* **WRITTEN INSTRUCTION**
Copy out each of the following items word for word, in the same order.

··· INPUT FOR THIS TASK ···

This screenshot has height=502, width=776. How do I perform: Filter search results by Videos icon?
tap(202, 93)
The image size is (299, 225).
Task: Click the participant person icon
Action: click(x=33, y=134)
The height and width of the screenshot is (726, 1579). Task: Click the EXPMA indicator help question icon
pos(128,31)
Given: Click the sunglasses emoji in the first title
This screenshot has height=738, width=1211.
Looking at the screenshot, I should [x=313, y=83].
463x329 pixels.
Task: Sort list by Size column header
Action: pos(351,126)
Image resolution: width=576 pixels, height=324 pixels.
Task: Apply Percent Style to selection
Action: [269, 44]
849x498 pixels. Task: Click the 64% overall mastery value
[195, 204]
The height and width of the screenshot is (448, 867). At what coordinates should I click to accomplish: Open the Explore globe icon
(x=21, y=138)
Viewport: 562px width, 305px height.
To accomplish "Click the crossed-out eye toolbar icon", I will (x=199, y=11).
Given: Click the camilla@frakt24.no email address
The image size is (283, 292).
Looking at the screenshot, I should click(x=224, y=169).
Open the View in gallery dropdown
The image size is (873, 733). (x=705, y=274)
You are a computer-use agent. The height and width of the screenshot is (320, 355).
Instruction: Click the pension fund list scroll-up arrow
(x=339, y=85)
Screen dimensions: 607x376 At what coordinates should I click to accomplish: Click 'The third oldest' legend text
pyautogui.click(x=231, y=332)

···

* **RIGHT ANSWER**
This screenshot has height=502, width=776. How do I perform: Filter search results by Videos icon?
tap(202, 93)
The image size is (299, 225).
Task: Click the participant person icon
Action: click(x=33, y=134)
The height and width of the screenshot is (726, 1579). Task: Click the EXPMA indicator help question icon
pos(128,31)
Given: Click the sunglasses emoji in the first title
This screenshot has height=738, width=1211.
Looking at the screenshot, I should [x=313, y=83].
463x329 pixels.
Task: Sort list by Size column header
Action: pos(351,126)
Image resolution: width=576 pixels, height=324 pixels.
Task: Apply Percent Style to selection
Action: [269, 44]
849x498 pixels. Task: Click the 64% overall mastery value
[195, 204]
The height and width of the screenshot is (448, 867). At what coordinates should I click to accomplish: Open the Explore globe icon
(x=21, y=138)
Viewport: 562px width, 305px height.
To accomplish "Click the crossed-out eye toolbar icon", I will (x=199, y=11).
Given: Click the camilla@frakt24.no email address
The image size is (283, 292).
Looking at the screenshot, I should click(x=224, y=169).
Open the View in gallery dropdown
The image size is (873, 733). (x=705, y=274)
You are a computer-use agent. The height and width of the screenshot is (320, 355).
Instruction: Click the pension fund list scroll-up arrow
(x=339, y=85)
Screen dimensions: 607x376 At what coordinates should I click to accomplish: Click 'The third oldest' legend text
pyautogui.click(x=231, y=332)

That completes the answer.